DPL packets dropped in case of large back-pressure between DPL source and QC?

aferrero · January 25, 2021, 8:04pm

After having recently updated the O2 processing chain that we use for the MCH commissioning, I think I observe a different behavior with respect to the code from June 2020 that I was using beforehand.

For the MCH commissioning we analyze data that was previously written to disk using readout.exe. The data is readout via a custom DPL device that loads HB frames from the input file and pushes than as DPL messages. The messages are received by QC (at 100% sampling rate) and processed.
The DPL messages are pushed much faster than they are digested by QC, so some back-pressure builds up quite quickly.

Using an O2 version from before June 2020, the DPL source was apparently slowing down to cope with the sink speed, and all messages were received and processed by QC.

With the current O2 code however it seems that DPL messages get dropped in order to reduce the back-pressure, instead of slowing down the source.

I have not done any detailed benchmark so far, but I could try to prepare a minimal example if this is an unexpected behavior.

If instead this is a known feature, is there an option that allows to disable the DPL message dropping and allow to transfer all messages from source to sink?

Thanks a lot in advance.

Cheers, Andrea

laphecet · January 25, 2021, 8:46pm

Hi Andrea,

I suspect you’re hitting the same problem as we (Philippe and myself) hit, and that is described in https://alice.its.cern.ch/jira/browse/O2-1924 where Philippe actually prepared a minimal reproducer.

So either there’s indeed a bug somewhere or we (mch people) consistently misuse the DPL framework somehow

aferrero · January 26, 2021, 7:32am

Hi Laurent,

thanks for pointing me to the Jira ticket. I have tried to find similar discussions before posting this, but I missed that one…

My impression is that with the current behavior it is impossible to process 100% of the DPL messages, because in a DPL chain most of the consumers are typically slower than the producers… so for me it looks like a bug.

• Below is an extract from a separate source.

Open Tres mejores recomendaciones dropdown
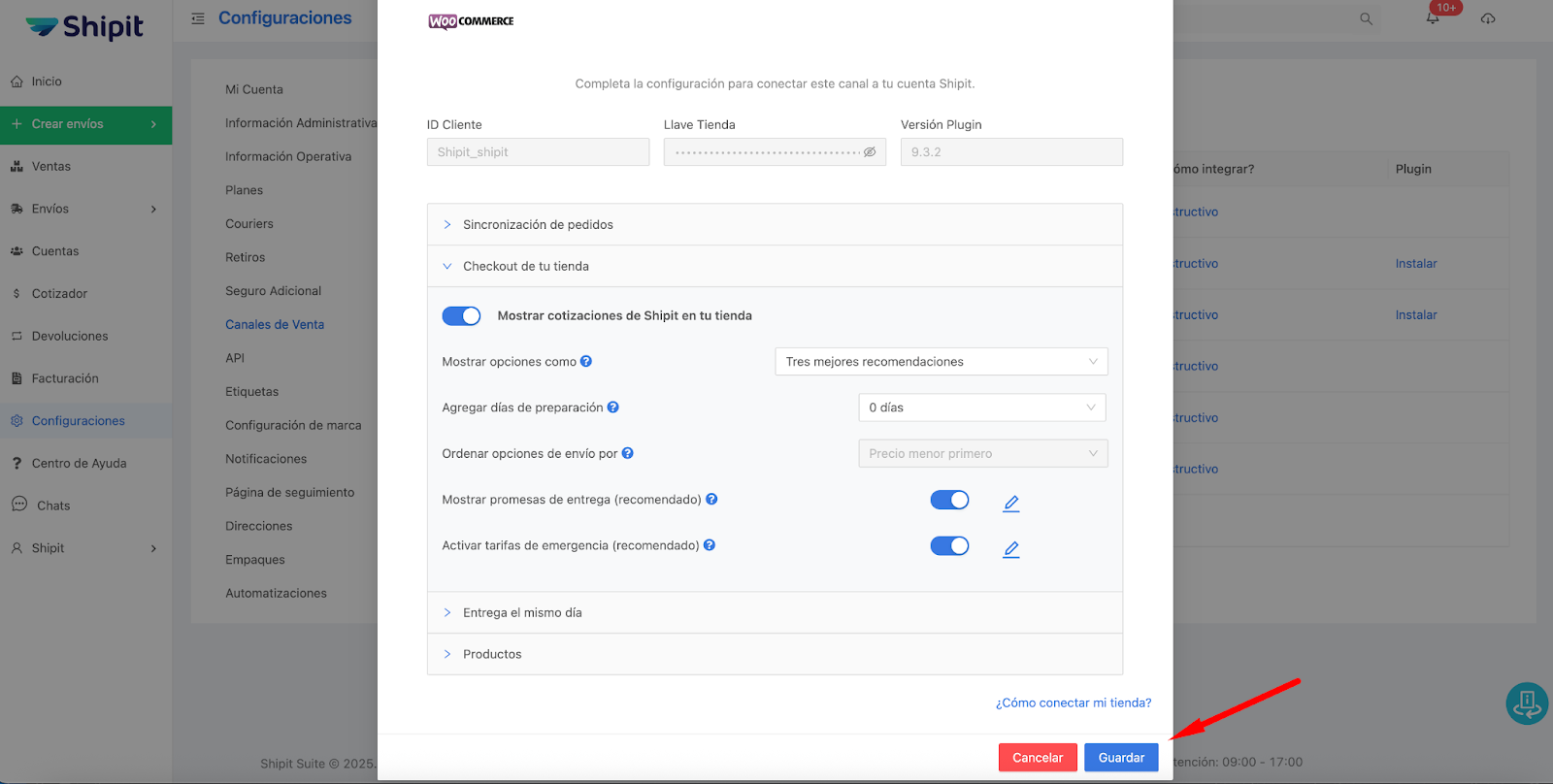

However, mixing the order of DPL messages and dropping some of them are two different issues IMHO. Mixing is somehow OK, as long as we consider that each TF is independent for the others. In the other hand, skipping messages means we completely miss some data…

Cheers, Andrea

bvonhall · January 26, 2021, 10:10am

My 2 cents: it should be, at the very least, configurable. In ZeroMQ, one would switch between subscriber-publisher and push-pull to have one behaviour or the other (i.e. non-blocking vs blocking).

aferrero · January 27, 2021, 8:58am

@laphecet of course in the case we want to compare the output of a given chain with a reference file, then the order in which the messages are processed is also important. I think we would ideally need the three options:

100% messages processed sequentially for debugging and cross-checks
100% messages in random order for data analysis, where the order of processing of the TFs should not matter as long as at the end we are sure to have analyzed 100% of the data
DPL messages dropping for online processing, if back-pressure cannot be avoided otherwise

@bvonhall I absolutely agree with you…